[Entries taken from a collection]
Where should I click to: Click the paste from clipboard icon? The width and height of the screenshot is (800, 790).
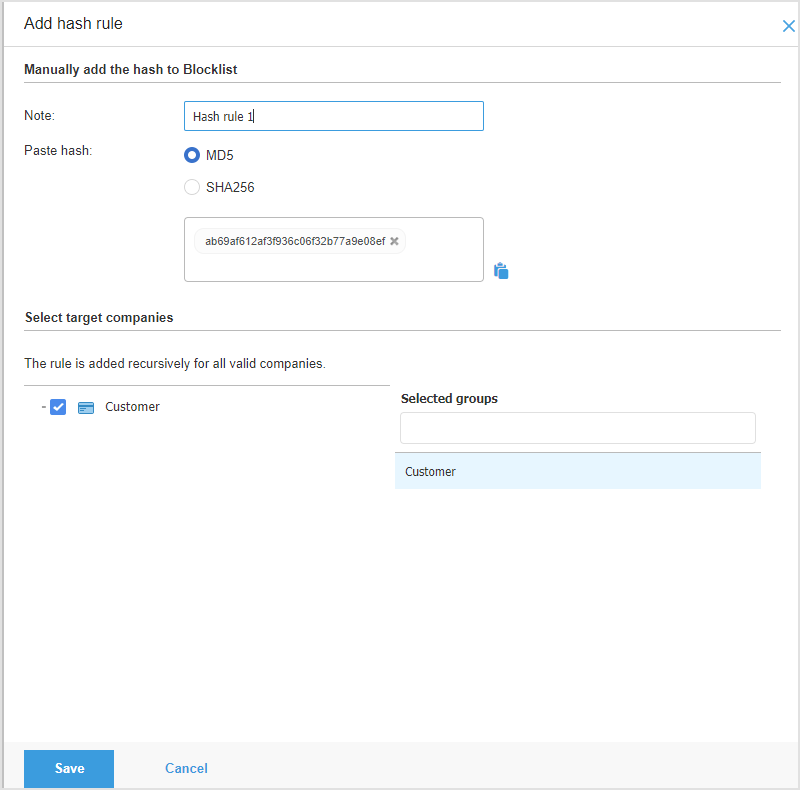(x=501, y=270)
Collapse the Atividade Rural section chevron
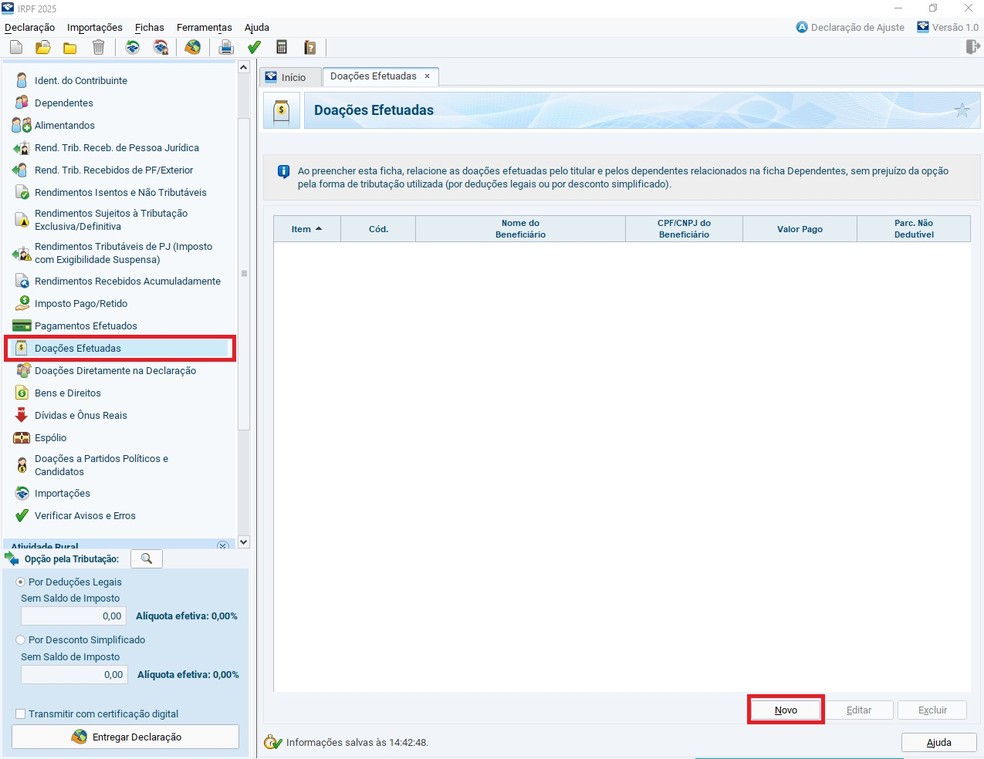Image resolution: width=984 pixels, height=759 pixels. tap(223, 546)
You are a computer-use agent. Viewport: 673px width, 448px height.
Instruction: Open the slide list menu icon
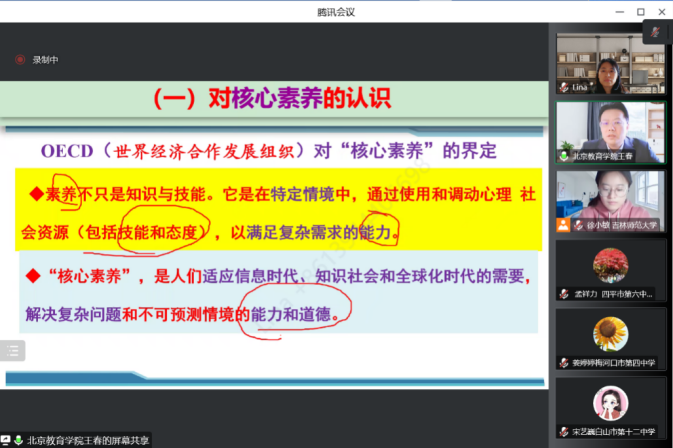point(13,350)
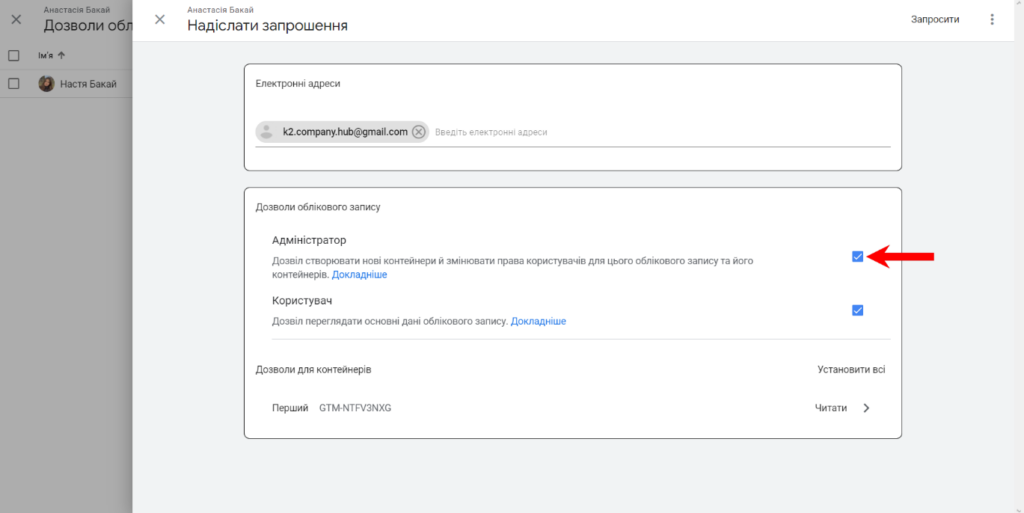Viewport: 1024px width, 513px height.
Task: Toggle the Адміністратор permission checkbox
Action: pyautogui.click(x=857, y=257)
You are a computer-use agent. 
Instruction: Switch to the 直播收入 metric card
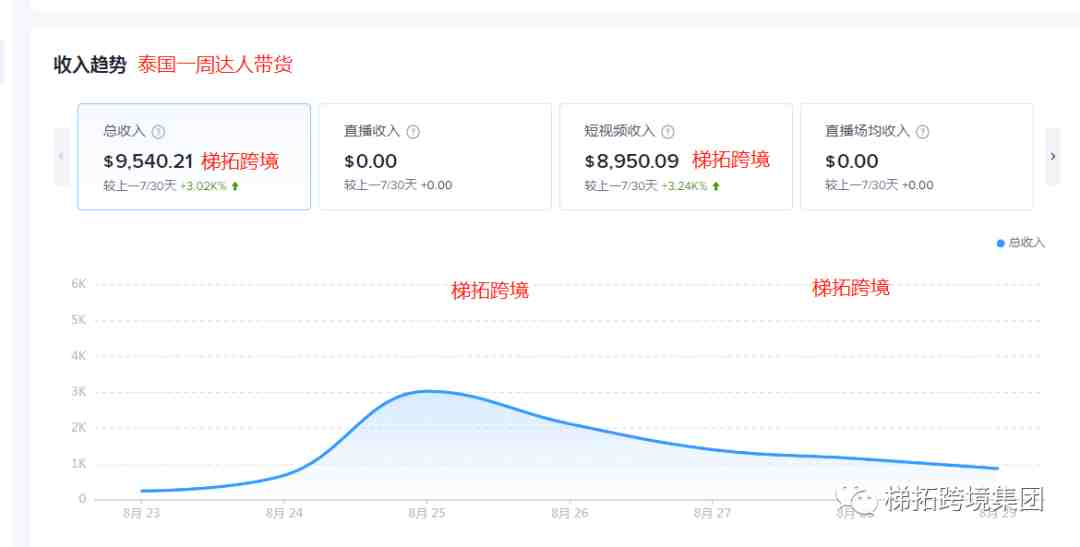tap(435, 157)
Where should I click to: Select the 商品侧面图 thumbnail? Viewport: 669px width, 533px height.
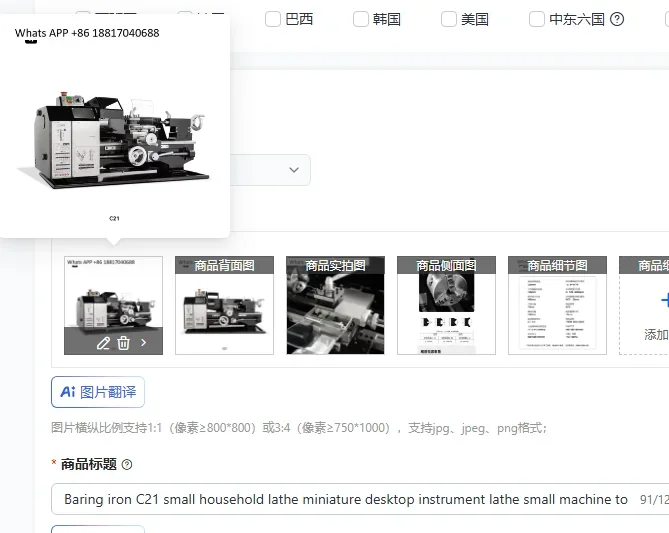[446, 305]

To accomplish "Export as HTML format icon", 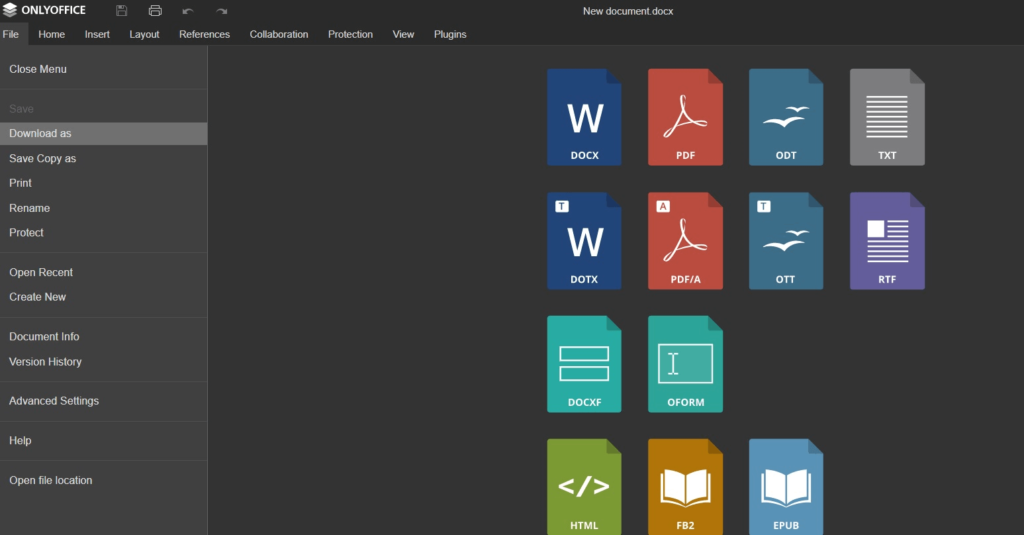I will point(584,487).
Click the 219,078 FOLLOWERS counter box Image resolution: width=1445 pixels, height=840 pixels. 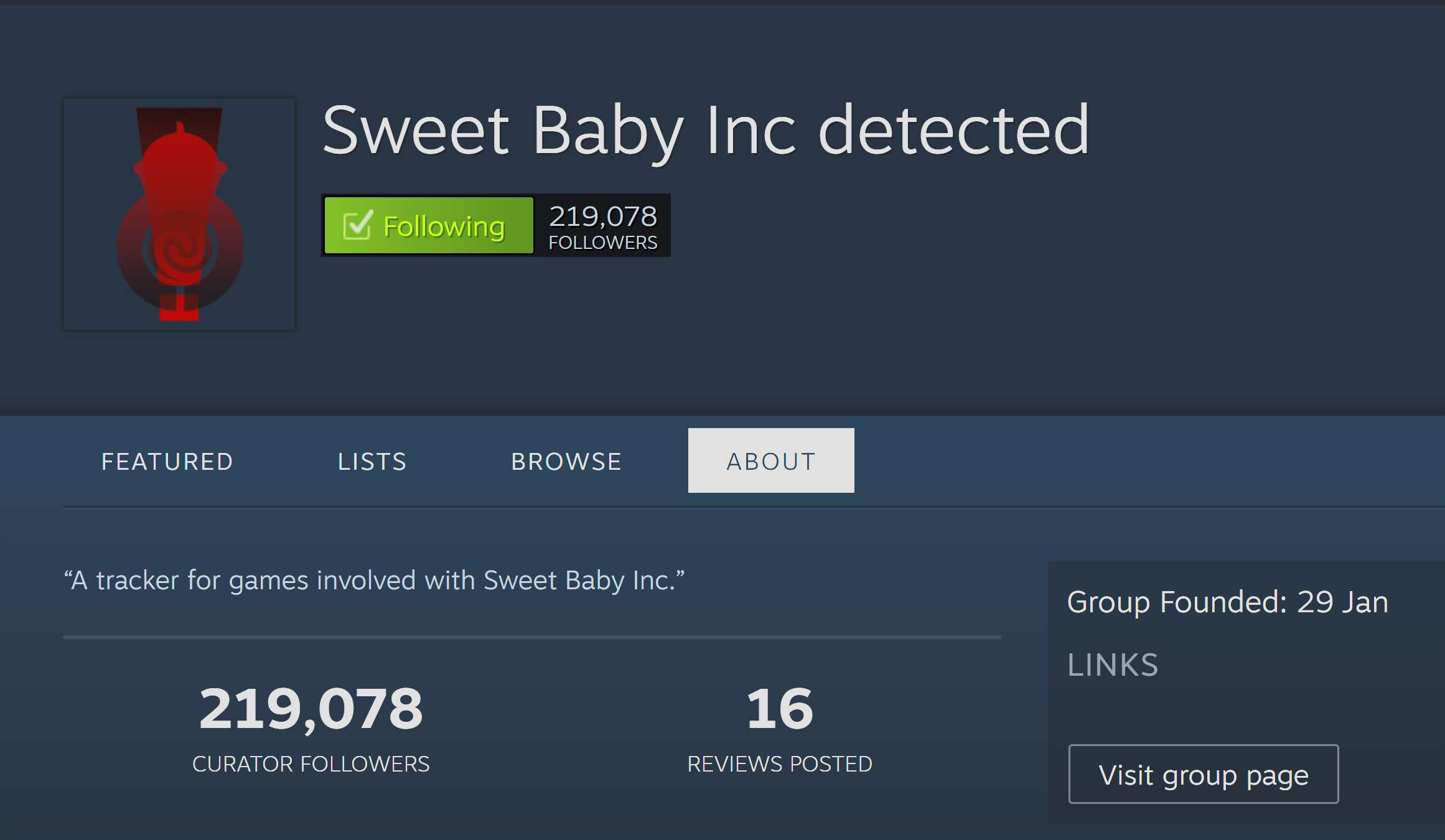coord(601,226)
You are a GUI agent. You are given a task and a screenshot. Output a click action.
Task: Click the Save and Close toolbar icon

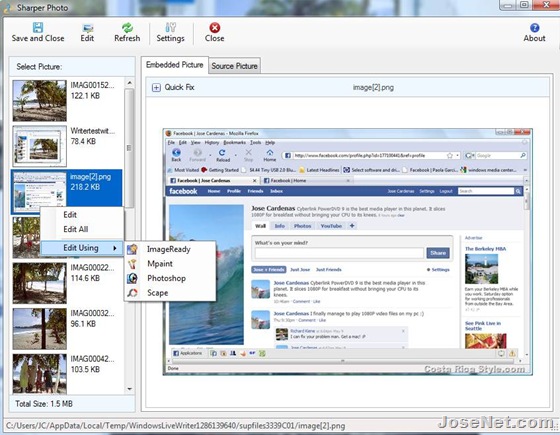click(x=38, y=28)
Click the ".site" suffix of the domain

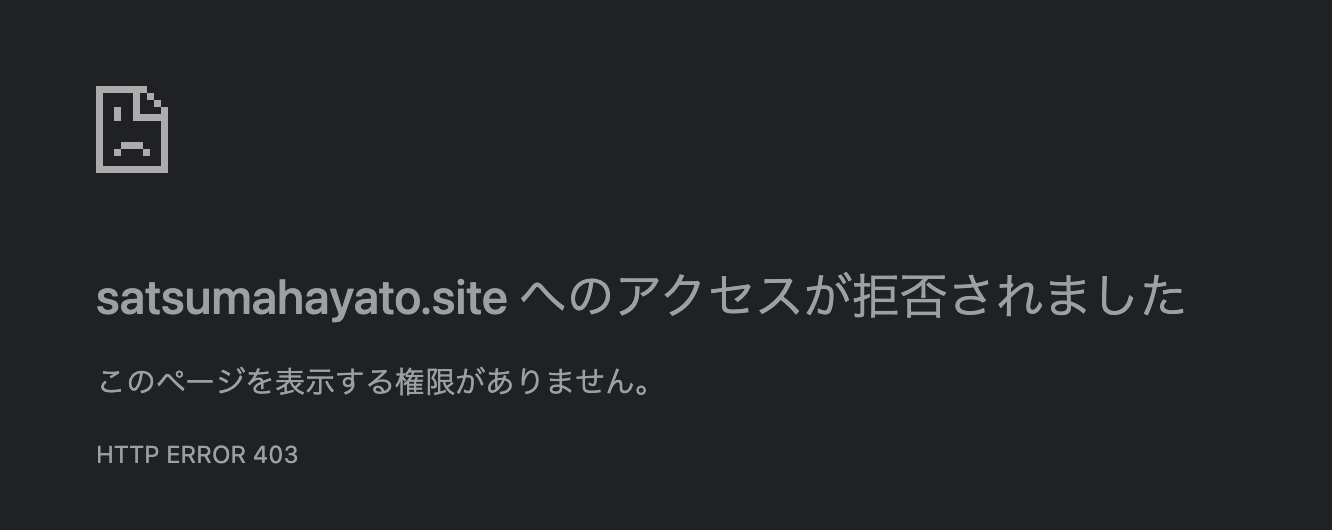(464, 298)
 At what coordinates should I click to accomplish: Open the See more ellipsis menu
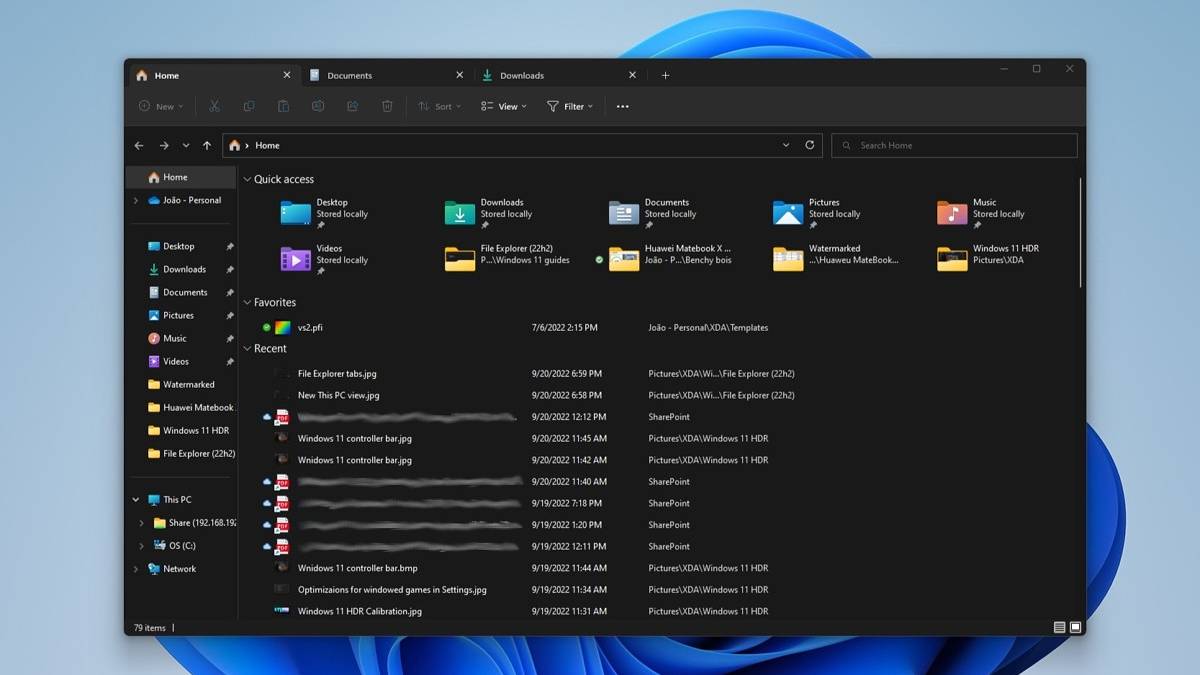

[Work instructions] Say how many lines of the data include the string "computer". Nothing other than the number should be given.

[Solution to the exercise] 2